Stored data
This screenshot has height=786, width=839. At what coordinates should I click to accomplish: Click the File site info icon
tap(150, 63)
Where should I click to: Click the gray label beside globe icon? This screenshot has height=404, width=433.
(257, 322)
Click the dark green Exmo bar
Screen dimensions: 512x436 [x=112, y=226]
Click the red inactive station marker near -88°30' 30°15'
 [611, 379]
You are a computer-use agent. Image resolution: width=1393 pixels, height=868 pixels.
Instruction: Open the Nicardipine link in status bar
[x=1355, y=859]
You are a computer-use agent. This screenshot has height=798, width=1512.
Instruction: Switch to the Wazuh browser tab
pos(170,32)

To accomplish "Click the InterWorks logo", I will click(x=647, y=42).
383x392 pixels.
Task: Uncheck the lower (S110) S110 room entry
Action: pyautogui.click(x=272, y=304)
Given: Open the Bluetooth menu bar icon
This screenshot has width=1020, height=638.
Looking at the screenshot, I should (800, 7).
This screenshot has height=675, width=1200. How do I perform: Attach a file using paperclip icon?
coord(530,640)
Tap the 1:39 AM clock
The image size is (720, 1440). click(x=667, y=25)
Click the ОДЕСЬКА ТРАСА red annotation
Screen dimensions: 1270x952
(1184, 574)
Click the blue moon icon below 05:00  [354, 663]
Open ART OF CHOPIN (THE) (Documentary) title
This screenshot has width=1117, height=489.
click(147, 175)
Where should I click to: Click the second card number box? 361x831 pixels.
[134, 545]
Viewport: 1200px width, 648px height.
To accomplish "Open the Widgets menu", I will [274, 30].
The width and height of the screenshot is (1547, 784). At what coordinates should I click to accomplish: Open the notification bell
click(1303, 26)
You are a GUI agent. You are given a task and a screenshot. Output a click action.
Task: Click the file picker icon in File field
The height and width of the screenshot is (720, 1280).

WHAT THIS TASK INVOLVES ▸ Exactly as written above, copy every line.

YOUR RESPONSE ▸
This screenshot has height=786, width=839. At what coordinates should I click to accomplish: Click the File site info icon
tap(150, 63)
Where should I click to: Click the gray label beside globe icon? This screenshot has height=404, width=433.
(257, 322)
Click the dark green Exmo bar
Screen dimensions: 512x436 [x=112, y=226]
Click the red inactive station marker near -88°30' 30°15'
 [611, 379]
You are a computer-use agent. Image resolution: width=1393 pixels, height=868 pixels.
Instruction: Open the Nicardipine link in status bar
[x=1355, y=859]
You are a computer-use agent. This screenshot has height=798, width=1512.
Instruction: Switch to the Wazuh browser tab
pos(170,32)

To accomplish "Click the InterWorks logo", I will click(x=647, y=42).
383x392 pixels.
Task: Uncheck the lower (S110) S110 room entry
Action: pyautogui.click(x=272, y=304)
Given: Open the Bluetooth menu bar icon
This screenshot has width=1020, height=638.
Looking at the screenshot, I should (800, 7).
This screenshot has height=675, width=1200. How do I perform: Attach a file using paperclip icon?
coord(530,640)
Tap the 1:39 AM clock
The image size is (720, 1440). click(x=667, y=25)
Click the ОДЕСЬКА ТРАСА red annotation
Screen dimensions: 1270x952
(1184, 574)
Click the blue moon icon below 05:00  [354, 663]
Open ART OF CHOPIN (THE) (Documentary) title
This screenshot has width=1117, height=489.
click(147, 175)
Where should I click to: Click the second card number box? 361x831 pixels.
[134, 545]
Viewport: 1200px width, 648px height.
To accomplish "Open the Widgets menu", I will [274, 30].
The width and height of the screenshot is (1547, 784). At what coordinates should I click to accomplish: Open the notification bell
click(1303, 26)
You are a GUI agent. You are given a task and a screenshot. Output a click action.
Task: Click the file picker icon in File field
The height and width of the screenshot is (720, 1280).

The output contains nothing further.